[Collected data entries]
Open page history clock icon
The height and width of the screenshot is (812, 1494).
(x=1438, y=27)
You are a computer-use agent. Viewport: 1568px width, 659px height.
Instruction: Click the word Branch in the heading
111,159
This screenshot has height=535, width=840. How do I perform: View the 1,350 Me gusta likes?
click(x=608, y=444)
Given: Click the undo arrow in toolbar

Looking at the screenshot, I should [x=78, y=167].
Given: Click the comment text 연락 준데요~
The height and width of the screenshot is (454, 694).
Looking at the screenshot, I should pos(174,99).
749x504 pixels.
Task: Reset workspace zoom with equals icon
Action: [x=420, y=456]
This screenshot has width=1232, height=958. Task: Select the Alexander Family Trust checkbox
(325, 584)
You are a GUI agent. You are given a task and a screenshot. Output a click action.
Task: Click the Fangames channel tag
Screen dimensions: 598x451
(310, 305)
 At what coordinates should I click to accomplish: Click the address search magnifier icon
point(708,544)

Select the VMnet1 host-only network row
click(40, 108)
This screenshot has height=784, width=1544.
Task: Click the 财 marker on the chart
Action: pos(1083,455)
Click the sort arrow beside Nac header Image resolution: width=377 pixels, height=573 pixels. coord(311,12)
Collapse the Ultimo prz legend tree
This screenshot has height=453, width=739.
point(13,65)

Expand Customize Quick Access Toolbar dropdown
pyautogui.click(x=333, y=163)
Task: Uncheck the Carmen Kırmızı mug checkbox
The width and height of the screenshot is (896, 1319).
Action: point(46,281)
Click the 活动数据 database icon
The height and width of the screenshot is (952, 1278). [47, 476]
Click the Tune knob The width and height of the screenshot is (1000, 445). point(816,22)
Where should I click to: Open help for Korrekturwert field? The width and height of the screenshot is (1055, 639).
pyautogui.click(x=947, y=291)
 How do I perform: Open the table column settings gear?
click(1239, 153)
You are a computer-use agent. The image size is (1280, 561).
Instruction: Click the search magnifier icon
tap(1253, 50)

Work to complete:
Each record above must be output without any alteration.

Solution below:
Open page history clock icon
The height and width of the screenshot is (812, 1494).
(x=1438, y=27)
You are a computer-use agent. Viewport: 1568px width, 659px height.
Instruction: Click the word Branch in the heading
111,159
This screenshot has height=535, width=840. How do I perform: View the 1,350 Me gusta likes?
click(x=608, y=444)
Given: Click the undo arrow in toolbar

Looking at the screenshot, I should [x=78, y=167].
Given: Click the comment text 연락 준데요~
The height and width of the screenshot is (454, 694).
Looking at the screenshot, I should pos(174,99).
749x504 pixels.
Task: Reset workspace zoom with equals icon
Action: [x=420, y=456]
This screenshot has width=1232, height=958. Task: Select the Alexander Family Trust checkbox
(325, 584)
You are a GUI agent. You are given a task and a screenshot. Output a click action.
Task: Click the Fangames channel tag
Screen dimensions: 598x451
(310, 305)
 At what coordinates should I click to accomplish: Click the address search magnifier icon
point(708,544)

Select the VMnet1 host-only network row
click(40, 108)
This screenshot has height=784, width=1544.
Task: Click the 财 marker on the chart
Action: pos(1083,455)
Click the sort arrow beside Nac header Image resolution: width=377 pixels, height=573 pixels. coord(311,12)
Collapse the Ultimo prz legend tree
This screenshot has height=453, width=739.
point(13,65)

Expand Customize Quick Access Toolbar dropdown
pyautogui.click(x=333, y=163)
Task: Uncheck the Carmen Kırmızı mug checkbox
The width and height of the screenshot is (896, 1319).
Action: point(46,281)
Click the 活动数据 database icon
The height and width of the screenshot is (952, 1278). [47, 476]
Click the Tune knob The width and height of the screenshot is (1000, 445). point(816,22)
Where should I click to: Open help for Korrekturwert field? The width and height of the screenshot is (1055, 639).
pyautogui.click(x=947, y=291)
 How do I perform: Open the table column settings gear?
click(1239, 153)
You are a computer-use agent. The image size is (1280, 561).
Instruction: Click the search magnifier icon
tap(1253, 50)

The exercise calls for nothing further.